**ACTIVITY:** Below are records; print only the lines from the line containing "Given: Click Step" to the end, both included, reproduced exactly and without the pictures.

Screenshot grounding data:
##########

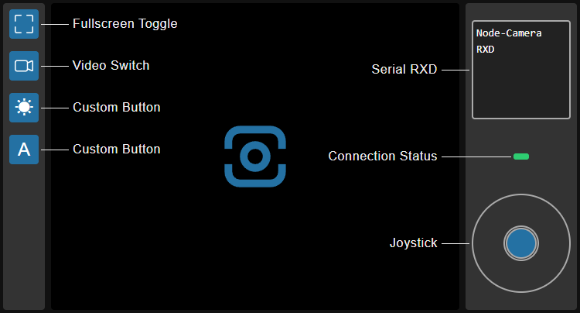Image resolution: width=580 pixels, height=313 pixels.
Task: Toggle fullscreen mode with the brackets icon
Action: pos(24,24)
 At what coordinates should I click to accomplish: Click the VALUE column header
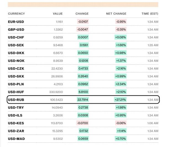tap(58, 14)
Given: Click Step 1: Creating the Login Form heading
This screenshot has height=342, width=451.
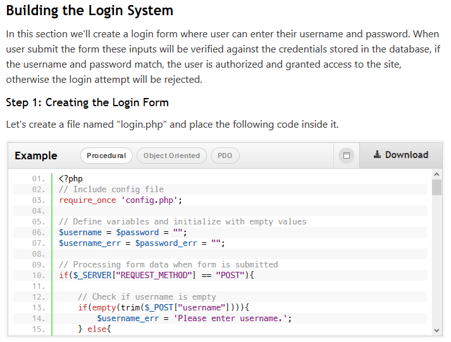Looking at the screenshot, I should tap(87, 102).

##########

**ANSWER SPACE:**
Given: Click Step 1: Creating the Login Form heading
This screenshot has height=342, width=451.
Looking at the screenshot, I should tap(87, 102).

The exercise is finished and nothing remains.